República sem mudanças
A Proclamação da República foi uma mudança que não alterou o poder estabelecido. Com exceção da família imperial, todos que faziam parte da elite econômica na monarquia mantiveram seu poder após a proclamação e defenderam a República justamente por temerem perder seu status.
A insatisfação dessa elite com a família imperial só aumentou de verdade após a abolição da escravidão, no ano anterior. É irônico que a família que permitiu que o Brasil fosse o último país da América a abolir a escravidão tenha sido derrubada exatamente por causa desse ato.
Os grandes fazendeiros, insatisfeitos com a perda financeira causada pela abolição, se uniram aos militares que já tinham uma relação desgastada com Dom Pedro II desde a Guerra do Paraguai. A resistência de parte dos militares à ascensão da Princesa Isabel ao trono também contribuiu para a conspiração.
Sem apoio popular
Na época, o movimento republicano ainda não tinha força suficiente para ser um desejo popular claro. Em 1889, na eleição para a Câmara dos Deputados, os candidatos do Partido Republicano receberam apenas 12% dos votos. O próprio Marechal Deodoro da Fonseca não era inicialmente a favor de derrubar Dom Pedro II, mas foi convencido após uma mentira disseminada pelos republicanos de que o governo imperial havia ordenado sua prisão.
No dia 14 de novembro de 1889, os republicanos espalharam esse boato, o que levou Deodoro a reunir as tropas, destituir o ministro e proclamar a República. Todos os envolvidos estavam inseguros quanto à reação popular, já que o tema não era amplamente discutido entre a população. Para evitar qualquer fracasso, eles ordenaram que a família imperial deixasse o país ainda de madrugada, antes que a população pudesse se manifestar.
A principal prova de que a República veio para ‘mudar sem mudar’ é que as decisões políticas continuaram nas mãos de uma minoria.
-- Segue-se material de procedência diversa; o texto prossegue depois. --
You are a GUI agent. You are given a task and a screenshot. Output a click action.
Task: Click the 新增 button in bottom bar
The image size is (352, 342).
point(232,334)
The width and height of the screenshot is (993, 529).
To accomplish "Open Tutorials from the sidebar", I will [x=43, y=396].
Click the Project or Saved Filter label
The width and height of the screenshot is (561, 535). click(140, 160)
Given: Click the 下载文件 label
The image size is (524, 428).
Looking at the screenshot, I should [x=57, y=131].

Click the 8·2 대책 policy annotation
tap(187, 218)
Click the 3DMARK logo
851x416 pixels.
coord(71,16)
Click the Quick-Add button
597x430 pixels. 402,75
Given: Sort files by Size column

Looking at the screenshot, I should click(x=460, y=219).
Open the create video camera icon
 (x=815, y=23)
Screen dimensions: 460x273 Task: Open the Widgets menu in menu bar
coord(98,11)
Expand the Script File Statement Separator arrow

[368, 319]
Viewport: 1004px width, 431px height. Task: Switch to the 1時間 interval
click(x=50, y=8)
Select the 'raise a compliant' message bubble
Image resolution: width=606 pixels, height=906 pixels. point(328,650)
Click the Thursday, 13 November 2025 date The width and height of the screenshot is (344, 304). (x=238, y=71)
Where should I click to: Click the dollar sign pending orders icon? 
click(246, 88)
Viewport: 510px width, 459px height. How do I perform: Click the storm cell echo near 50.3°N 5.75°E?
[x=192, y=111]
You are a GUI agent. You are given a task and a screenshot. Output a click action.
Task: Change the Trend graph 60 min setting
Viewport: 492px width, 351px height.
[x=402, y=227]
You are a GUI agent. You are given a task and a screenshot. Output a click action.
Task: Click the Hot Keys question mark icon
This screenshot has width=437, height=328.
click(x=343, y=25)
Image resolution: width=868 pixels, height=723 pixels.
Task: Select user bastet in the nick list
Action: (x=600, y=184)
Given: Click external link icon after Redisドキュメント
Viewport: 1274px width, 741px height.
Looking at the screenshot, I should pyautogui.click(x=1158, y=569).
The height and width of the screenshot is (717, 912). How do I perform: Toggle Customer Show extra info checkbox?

Não foi um movimento democrático nem com participação popular. Tanto que a escolha do primeiro presidente, em 1891, foi indireta. E mesmo na primeira eleição direta em 1894, apenas 2,2% da população participou.
Essa participação foi aumentando com o tempo, mas, até hoje, a elite econômica brasileira continua resistindo à vontade popular e financiando golpes através do uso de militares, do judiciário ou do congresso, para evitar que o povo possa decidir os rumos do país.